I did this on OpenSuSE 11.2 so on other systems you may have to adjust
this procedure slightly.
Note: Make sure that kernel dumping is disabled as OpenSuSE 11.2 does
not seem to be able to dump to a raided lvm setup. Also before you do
this you should ensure that you have backups of everything as you could
end up with a corupted system if you get this procedure wrong.
On my setup the system is installed on /dev/sda and my spare disk which
I want to mirror to is /dev/sdb. I have two partitions with /dev/sda1
being the /boot filesystem and /dev/sda2 being under LVM control
containing the root filesystem and swap space. Obviously on a raided
system you may have to trade in a bit of performance against the disk
redundancy as every write to the disks will happen twice.
You need to ensure that both disks are the same size or /dev/sdb is
bigger then /dev/sda. In my system both disks are exactly the same size
which is preferable as the disk geometry will be the same then.
You also want to ensure that any applications are shut down to minimize
any other disk access to the system while you are doing this.
As a first step you need to re-label all your partitions on the primary
disk to raid (type fd):
carling:~ # fdisk /dev/sda
The number of cylinders for this disk is set to 2610.
There is nothing wrong with that, but this is larger than 1024,
and could in certain setups cause problems with:
1) software that runs at boot time (e.g., old versions of LILO)

····················

> Things to do:
- A) List every distinct device path beginning with "/dev/" that appears in the RAID setup text.
- B) Reproduce the RAID setup text word for word from "You need to ensure" to "the same then.".

> Dataset records:
····················

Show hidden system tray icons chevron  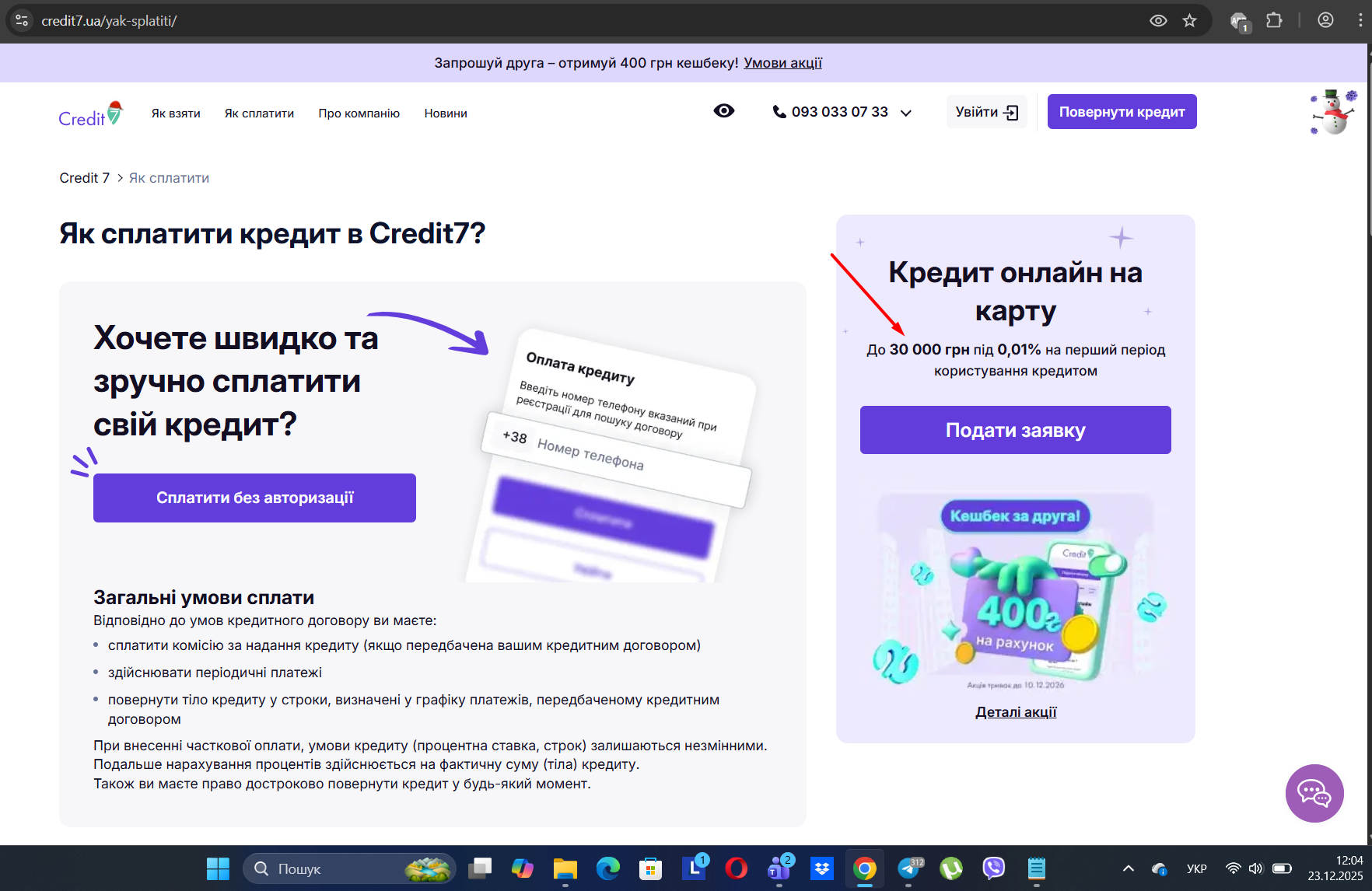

····················

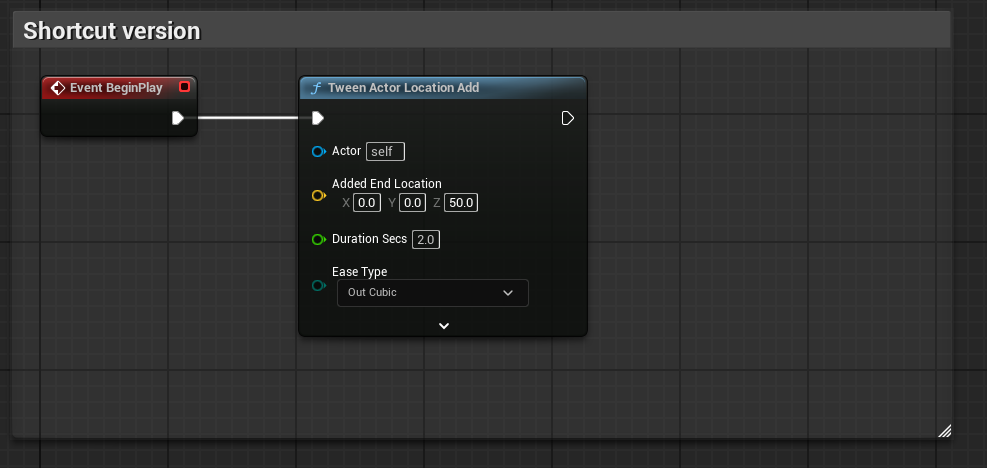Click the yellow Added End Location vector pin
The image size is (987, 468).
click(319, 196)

····················

> Per-task answers:
- A) /dev/sda, /dev/sdb, /dev/sda1, /dev/sda2

- B)
You need to ensure that both disks are the same size or /dev/sdb is
bigger then /dev/sda. In my system both disks are exactly the same size
which is preferable as the disk geometry will be the same then.